Successful Grizzlies to have ‘late’ night instead of lottery ticket
Posted: Thursday, June 23, 2011 5:02 pm
MEMPHIS (AP) — The Memphis Grizzlies are about to find out one cost of playoff success.
A team that usually has taken a seat at the NBA draft lottery show won’t be picking early. After trading this year’s first-round pick to the Utah Jazz in 2010 for Ronnie Brewer, the Grizzlies hold only one pick in tonight’s NBA draft. They will wait quite a while until picking at No. 49 overall.
Not that anyone in Memphis is missing the drama and analysis that goes with holding a first-round pick. The town still is buzzing after the Grizzlies’ stirring playoff run into the Western Conference semifinals.
“You’ve got to get lucky,” said Tony Barone Sr., the Grizzlies’ director of player personnel. “I’d like to say we’re brilliant, and we found a diamond in the rough.”
Memphis is coming off its most successful season in franchise history, never having won a playoff game before this year.
Seeded eighth in the Western Conference, Memphis won the opening game of the first-round series before dispatching the conference’s top-seeded San Antonio Spurs. In a second round featuring two of the youngest teams in the West, Memphis went to a deciding seventh game before losing to the Oklahoma City Thunder.
The playoff run came at a time when Grizzlies’ fans normally studied mock drafts and scouting tips wondering which new player might be drafted to improve the team.
Barone said he doesn’t approach predraft workouts any differently than in previous years when Memphis was selecting early in the first round. The players are different.
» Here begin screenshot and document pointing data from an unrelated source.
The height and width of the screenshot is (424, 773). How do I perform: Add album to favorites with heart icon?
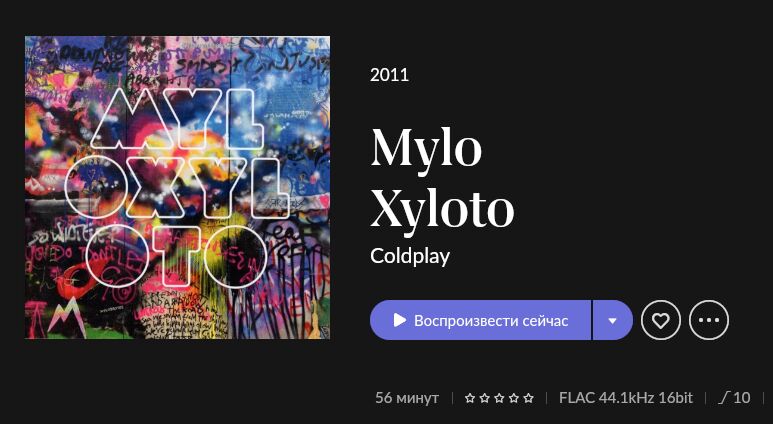[661, 320]
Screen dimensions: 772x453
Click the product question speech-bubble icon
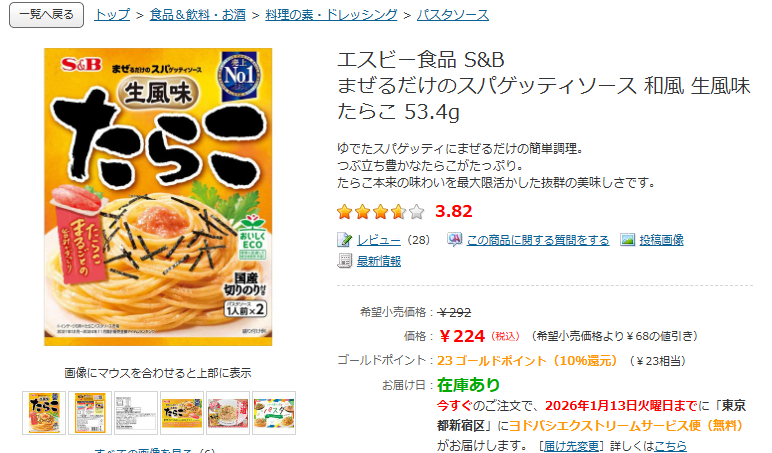point(454,239)
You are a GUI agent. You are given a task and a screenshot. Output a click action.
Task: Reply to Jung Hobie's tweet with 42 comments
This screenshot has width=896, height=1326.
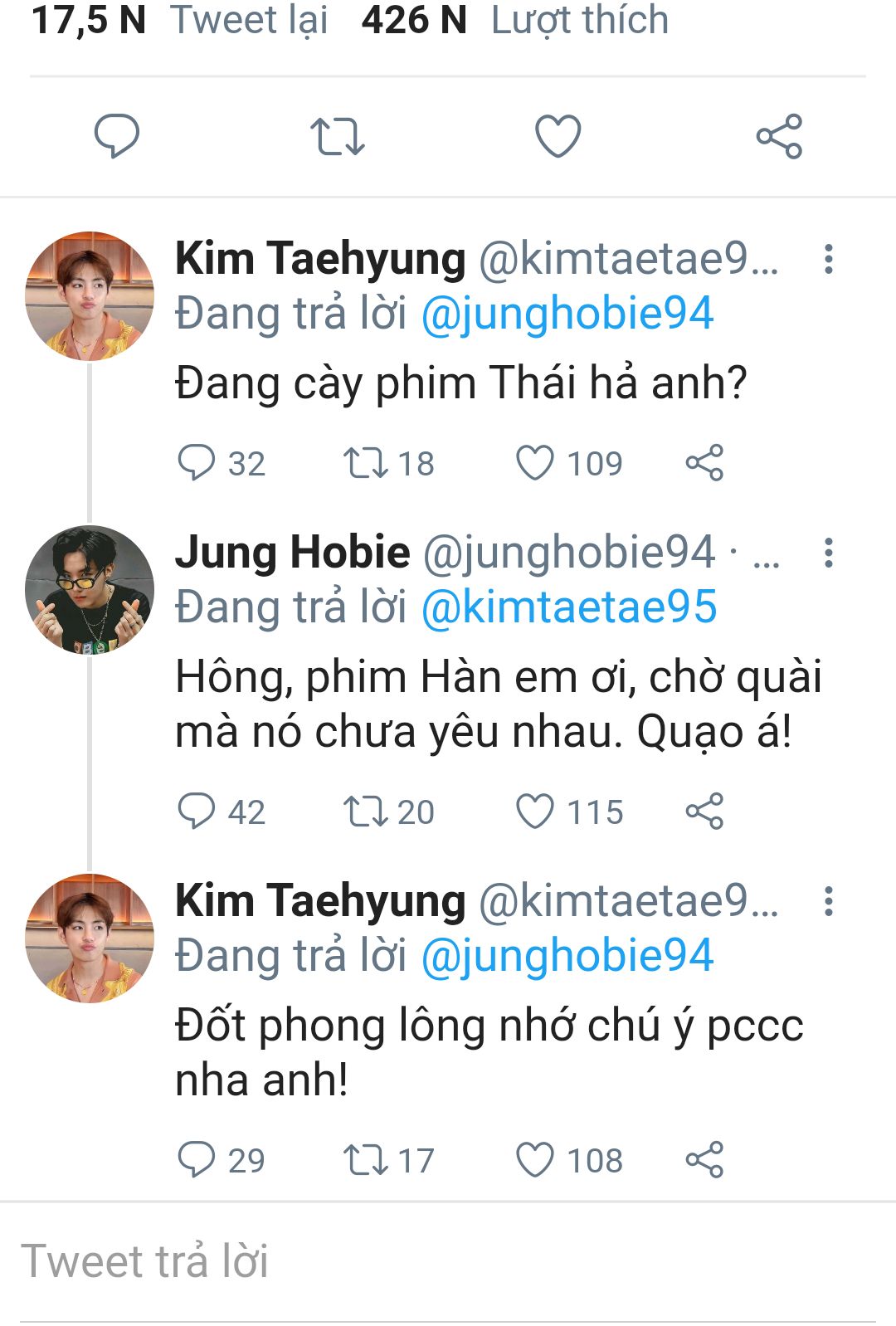[x=197, y=812]
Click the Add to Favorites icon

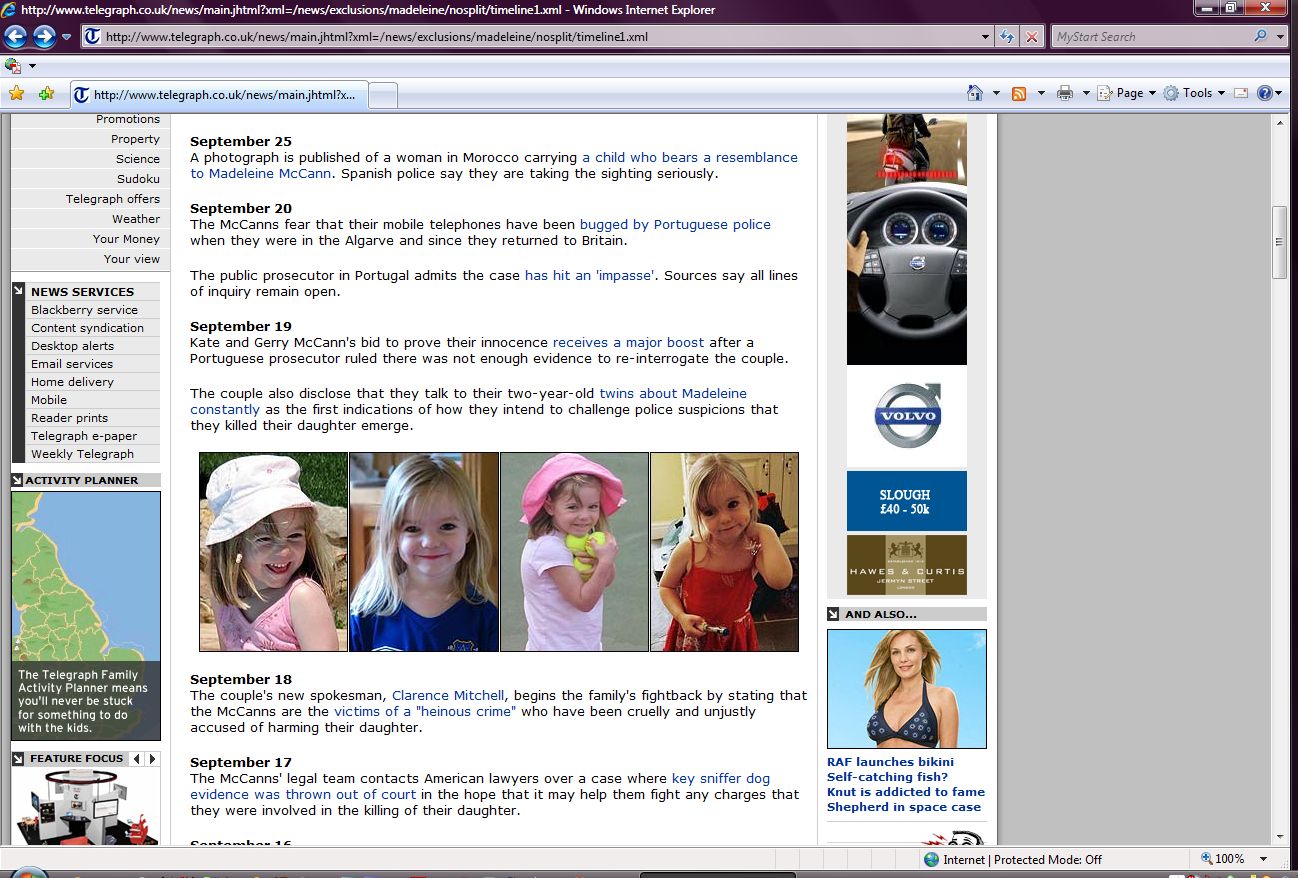[46, 94]
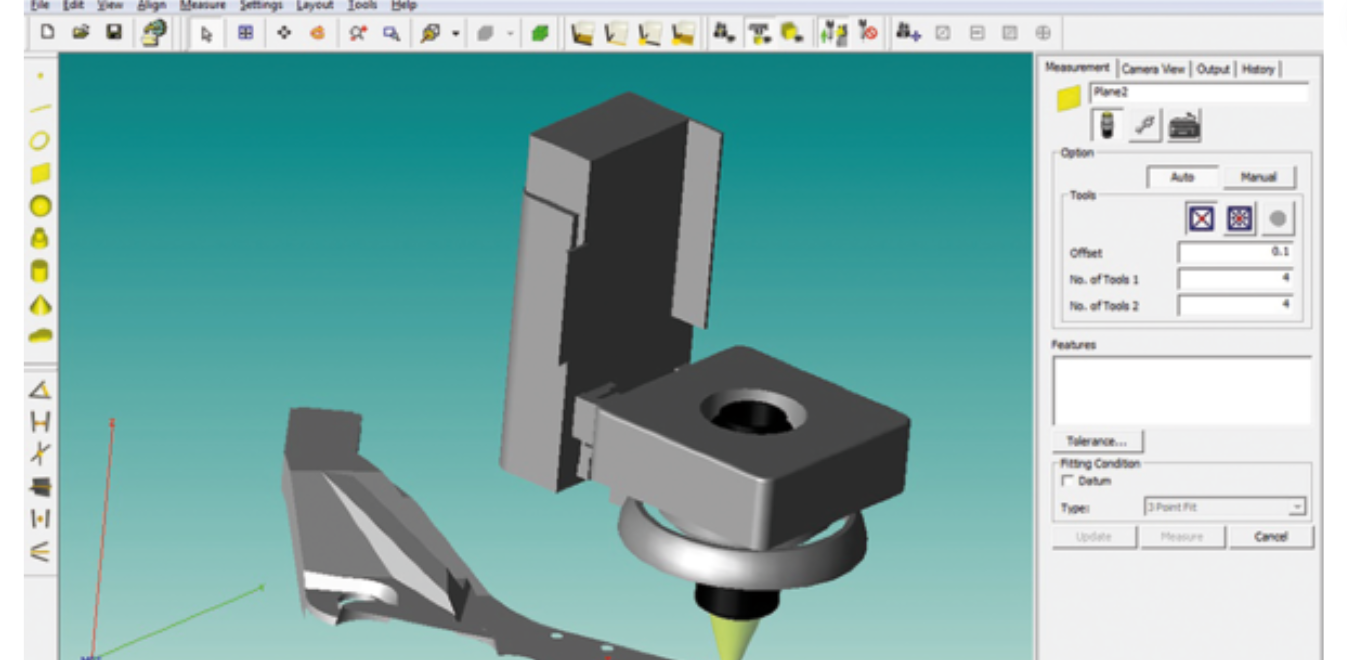
Task: Select the cone feature tool
Action: click(40, 304)
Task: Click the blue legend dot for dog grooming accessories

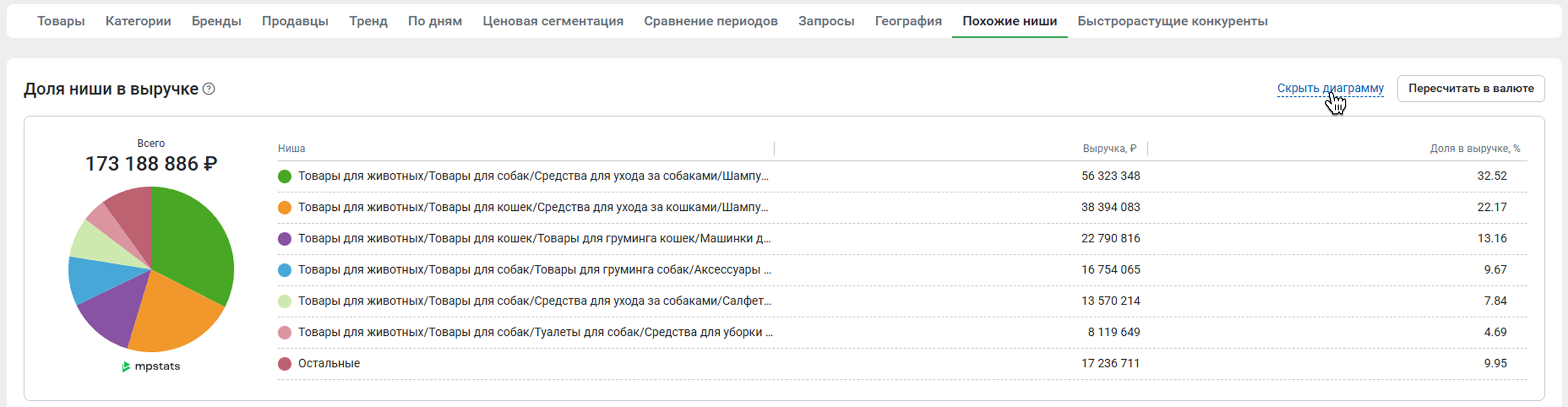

“Obviously, the level of the 49th pick is different in terms of guys who will come in and work out for you,” Barone said. “We’ve got guys calling us in the middle of the night to come in and work out, as opposed to if you have a lottery pick, you are begging those guys to come in.”
Memphis has needs to fill, primarily an outside shooter to provide much-needed 3-point relief for the Grizzlies’ productive inside game and a backup power forward/center to help effectively spell post starters Zach Randolph and Marc Gasol.
“When you are at this pick, you just have to really investigate. If you’re not doing your due diligence and investigating, then you are not doing your job,” Barone said this week.
Some possible players for Memphis at No. 49 could be Malcolm Thomas, a 6-foot-9 power forward from San Diego State, combo guard Malcolm Lee from UCLA, Isaiah Thomas of Washington, Greg Smith of Fresno State and Cory Joseph from Texas.
Players picked in the late portion of the second round have had an impact. Chicago Bulls shooter Kyle Korver was picked 51st overall in 2003. Paul Millsap was the 47th overall pick by the Jazz in 2006, and Wesley Matthews, who emerged as a scorer for Portland last season, was undrafted out of Marquette in 2009.
The Grizzlies will be picking so late that they aren’t holding a watch party Thursday night.
That’s a change from the anticipation during the past rebuilding years that featured Memphis’ spotty success with early first-round picks.
Backup shooting guard O.J. Mayo came to Memphis when the Grizzlies traded Kevin Love to the Minnesota Timberwolves. Starting point guard Mike Conley was the fourth overall pick in 2004, and starting forward Rudy Gay was selected by Houston and came to Memphis in a draft night trade.
The Grizzlies also have missed badly when picking high. The failed experiment of Hasheem Thabeet, selected No. 2 overall in 2009, ended when he was shipped to the Rockets in a trade deadline deal in February.
Finding a good shooter is going to be tough in the draft with Grizzlies officials doubting whether a college player can come in and take on that role. Memphis expects to fill that void with a veteran.
While everyone wonders what Memphis can find at No. 49, getting healthy may be the Grizzlies’ best offseason option to improve. Xavier Henry, last year’s No. 12 pick, missed much of last season with a knee injury. He is expected to provide much-needed scoring from the guard position, which is what the Grizzlies envisioned when he was selected.
Memphis also is hoping Rudy Gay, lost in February to a season-ending shoulder injury, makes a full recovery by the start of the season.